**What you should do**
Every line below from the one containing "872x517 pixels." through the one containing "You are a computer-use agent. 813x618 pixels." must be transcribed exactly. Omit all lines outside that stretch.
Data for processing START
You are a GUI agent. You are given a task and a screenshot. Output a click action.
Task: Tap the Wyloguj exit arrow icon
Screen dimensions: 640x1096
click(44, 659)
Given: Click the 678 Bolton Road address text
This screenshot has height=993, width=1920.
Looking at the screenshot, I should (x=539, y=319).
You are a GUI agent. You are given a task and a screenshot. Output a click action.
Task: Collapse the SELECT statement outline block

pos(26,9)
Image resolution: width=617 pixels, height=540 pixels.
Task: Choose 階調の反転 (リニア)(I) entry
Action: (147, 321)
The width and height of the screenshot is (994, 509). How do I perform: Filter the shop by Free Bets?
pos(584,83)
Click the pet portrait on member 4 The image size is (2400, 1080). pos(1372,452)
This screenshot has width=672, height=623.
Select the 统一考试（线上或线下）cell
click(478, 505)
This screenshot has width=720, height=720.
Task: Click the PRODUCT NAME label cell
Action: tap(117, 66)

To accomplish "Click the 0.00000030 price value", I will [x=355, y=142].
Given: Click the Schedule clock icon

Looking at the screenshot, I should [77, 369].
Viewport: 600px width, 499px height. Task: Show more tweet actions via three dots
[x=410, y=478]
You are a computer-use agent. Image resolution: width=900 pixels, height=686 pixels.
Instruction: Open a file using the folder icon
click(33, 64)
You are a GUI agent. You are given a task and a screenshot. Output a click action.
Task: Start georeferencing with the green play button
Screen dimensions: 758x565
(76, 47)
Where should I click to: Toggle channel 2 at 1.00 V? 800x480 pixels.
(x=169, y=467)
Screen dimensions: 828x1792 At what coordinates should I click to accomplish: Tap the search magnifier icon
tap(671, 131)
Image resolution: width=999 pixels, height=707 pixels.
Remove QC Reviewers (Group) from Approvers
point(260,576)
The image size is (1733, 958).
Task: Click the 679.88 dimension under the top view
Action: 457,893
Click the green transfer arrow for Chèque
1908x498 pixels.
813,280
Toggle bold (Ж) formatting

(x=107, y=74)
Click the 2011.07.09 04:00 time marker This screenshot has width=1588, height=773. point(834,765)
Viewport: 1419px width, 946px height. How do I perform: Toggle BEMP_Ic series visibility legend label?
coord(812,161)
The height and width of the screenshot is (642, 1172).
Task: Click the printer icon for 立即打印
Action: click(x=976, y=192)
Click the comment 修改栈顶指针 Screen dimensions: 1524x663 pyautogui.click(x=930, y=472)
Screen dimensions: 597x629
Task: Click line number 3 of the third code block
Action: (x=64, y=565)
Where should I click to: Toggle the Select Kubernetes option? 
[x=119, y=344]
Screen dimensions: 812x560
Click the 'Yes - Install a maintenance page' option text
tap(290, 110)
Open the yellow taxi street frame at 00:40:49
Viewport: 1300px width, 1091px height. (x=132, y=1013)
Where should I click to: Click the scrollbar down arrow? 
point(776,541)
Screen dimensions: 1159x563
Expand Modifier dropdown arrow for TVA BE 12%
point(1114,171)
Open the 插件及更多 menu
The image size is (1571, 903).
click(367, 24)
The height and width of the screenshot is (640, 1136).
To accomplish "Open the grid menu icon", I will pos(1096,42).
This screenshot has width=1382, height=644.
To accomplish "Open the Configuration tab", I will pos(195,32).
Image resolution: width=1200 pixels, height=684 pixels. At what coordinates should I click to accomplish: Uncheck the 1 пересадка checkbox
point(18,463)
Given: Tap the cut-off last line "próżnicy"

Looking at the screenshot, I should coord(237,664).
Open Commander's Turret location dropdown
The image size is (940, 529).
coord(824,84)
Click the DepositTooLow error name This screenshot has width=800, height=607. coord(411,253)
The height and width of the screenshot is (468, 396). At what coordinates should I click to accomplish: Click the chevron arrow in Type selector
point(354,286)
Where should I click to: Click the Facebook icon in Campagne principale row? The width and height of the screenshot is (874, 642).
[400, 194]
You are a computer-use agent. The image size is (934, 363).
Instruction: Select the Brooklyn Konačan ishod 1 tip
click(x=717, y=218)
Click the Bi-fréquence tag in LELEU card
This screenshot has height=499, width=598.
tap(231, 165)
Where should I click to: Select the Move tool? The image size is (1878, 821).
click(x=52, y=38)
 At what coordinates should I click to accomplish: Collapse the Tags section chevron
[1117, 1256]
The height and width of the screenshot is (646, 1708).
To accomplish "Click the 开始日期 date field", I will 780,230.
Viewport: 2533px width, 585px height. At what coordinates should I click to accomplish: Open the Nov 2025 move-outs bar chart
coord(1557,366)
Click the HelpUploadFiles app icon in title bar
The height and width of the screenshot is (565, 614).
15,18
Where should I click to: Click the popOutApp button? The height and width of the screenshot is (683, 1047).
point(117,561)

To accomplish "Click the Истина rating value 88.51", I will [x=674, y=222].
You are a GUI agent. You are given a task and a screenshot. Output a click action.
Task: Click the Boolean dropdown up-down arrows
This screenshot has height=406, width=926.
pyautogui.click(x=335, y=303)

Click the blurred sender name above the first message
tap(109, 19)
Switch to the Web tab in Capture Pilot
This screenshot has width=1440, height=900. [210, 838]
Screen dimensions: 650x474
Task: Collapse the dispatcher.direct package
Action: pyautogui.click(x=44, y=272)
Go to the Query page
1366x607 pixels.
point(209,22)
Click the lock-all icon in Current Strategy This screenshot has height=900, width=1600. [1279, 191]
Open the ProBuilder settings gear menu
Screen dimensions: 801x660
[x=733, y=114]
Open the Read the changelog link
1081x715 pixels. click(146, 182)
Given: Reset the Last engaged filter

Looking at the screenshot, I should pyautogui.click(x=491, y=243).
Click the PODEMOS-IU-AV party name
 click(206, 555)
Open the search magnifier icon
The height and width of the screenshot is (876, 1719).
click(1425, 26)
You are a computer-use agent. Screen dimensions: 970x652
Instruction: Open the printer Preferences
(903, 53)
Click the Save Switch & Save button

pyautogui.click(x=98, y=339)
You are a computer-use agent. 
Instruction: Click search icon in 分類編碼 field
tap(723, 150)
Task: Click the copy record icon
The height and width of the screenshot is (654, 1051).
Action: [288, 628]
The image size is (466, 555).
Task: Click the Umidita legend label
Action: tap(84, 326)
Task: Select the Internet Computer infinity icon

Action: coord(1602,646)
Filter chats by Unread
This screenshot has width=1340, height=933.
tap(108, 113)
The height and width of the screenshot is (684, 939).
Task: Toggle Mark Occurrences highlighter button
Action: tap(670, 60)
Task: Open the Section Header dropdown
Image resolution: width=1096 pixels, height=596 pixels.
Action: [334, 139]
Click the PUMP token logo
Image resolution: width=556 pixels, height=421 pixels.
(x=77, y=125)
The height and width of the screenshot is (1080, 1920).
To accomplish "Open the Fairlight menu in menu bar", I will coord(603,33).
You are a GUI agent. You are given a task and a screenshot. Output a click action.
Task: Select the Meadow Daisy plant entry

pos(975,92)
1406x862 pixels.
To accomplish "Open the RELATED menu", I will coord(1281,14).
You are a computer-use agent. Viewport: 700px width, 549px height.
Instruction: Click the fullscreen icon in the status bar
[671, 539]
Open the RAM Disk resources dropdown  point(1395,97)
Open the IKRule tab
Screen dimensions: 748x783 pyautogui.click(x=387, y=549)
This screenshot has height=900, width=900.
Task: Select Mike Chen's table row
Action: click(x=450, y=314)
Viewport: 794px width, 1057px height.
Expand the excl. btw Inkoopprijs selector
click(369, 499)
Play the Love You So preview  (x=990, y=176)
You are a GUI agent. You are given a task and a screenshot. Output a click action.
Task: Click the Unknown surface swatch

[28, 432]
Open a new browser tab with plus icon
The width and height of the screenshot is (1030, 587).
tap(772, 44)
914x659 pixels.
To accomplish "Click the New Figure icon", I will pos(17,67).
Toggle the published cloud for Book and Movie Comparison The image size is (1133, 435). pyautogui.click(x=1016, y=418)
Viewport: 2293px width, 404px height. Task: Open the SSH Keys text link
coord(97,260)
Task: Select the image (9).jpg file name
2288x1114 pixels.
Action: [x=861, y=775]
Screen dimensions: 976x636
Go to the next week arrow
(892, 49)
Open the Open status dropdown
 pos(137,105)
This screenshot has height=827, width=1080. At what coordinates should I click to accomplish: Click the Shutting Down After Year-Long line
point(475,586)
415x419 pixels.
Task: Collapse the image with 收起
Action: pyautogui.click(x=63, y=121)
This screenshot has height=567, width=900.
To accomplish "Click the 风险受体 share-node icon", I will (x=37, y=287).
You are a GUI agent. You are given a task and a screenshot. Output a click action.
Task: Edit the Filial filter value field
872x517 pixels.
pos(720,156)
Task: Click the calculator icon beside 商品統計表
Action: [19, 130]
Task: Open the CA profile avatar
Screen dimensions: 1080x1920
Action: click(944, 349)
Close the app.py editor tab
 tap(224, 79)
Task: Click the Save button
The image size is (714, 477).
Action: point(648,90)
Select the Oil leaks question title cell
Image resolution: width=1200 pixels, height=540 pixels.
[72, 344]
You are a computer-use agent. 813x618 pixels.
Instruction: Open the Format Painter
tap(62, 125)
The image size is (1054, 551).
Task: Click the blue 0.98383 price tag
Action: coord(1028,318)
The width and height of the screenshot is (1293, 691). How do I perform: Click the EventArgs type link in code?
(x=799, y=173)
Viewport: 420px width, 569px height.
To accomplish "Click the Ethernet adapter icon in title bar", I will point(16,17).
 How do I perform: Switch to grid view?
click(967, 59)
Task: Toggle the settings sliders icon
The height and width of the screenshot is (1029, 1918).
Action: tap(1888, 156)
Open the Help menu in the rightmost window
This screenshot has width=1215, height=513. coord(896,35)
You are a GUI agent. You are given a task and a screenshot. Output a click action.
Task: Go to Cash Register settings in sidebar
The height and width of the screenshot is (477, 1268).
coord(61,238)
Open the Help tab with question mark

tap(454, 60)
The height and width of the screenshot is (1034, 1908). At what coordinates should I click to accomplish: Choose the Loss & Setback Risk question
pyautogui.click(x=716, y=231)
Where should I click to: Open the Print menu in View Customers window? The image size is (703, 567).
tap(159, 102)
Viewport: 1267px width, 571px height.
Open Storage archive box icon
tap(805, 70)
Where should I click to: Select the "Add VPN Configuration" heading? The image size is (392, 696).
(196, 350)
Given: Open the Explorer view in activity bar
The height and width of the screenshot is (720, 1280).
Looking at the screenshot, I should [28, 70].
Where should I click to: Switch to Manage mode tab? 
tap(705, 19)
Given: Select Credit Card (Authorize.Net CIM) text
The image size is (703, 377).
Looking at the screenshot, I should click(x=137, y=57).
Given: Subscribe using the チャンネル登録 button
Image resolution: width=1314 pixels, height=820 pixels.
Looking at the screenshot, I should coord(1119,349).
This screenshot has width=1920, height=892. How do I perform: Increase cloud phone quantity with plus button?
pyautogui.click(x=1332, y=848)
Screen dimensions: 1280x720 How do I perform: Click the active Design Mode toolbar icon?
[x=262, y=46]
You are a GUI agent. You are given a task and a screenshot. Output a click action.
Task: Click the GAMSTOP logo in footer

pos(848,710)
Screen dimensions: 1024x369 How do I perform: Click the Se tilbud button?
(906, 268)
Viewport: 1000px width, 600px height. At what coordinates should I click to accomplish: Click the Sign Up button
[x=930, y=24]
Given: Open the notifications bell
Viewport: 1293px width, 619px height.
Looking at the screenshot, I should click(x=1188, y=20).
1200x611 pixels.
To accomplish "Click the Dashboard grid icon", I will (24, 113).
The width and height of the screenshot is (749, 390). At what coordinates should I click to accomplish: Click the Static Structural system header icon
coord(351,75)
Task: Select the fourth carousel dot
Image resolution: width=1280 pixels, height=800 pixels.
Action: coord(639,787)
Data for processing END
**Answer to the problem**
872x517 pixels.
pos(720,156)
Task: Click the calculator icon beside 商品統計表
Action: [19, 130]
Task: Open the CA profile avatar
Screen dimensions: 1080x1920
Action: click(944, 349)
Close the app.py editor tab
 tap(224, 79)
Task: Click the Save button
The image size is (714, 477).
Action: point(648,90)
Select the Oil leaks question title cell
Image resolution: width=1200 pixels, height=540 pixels.
[72, 344]
You are a computer-use agent. 813x618 pixels.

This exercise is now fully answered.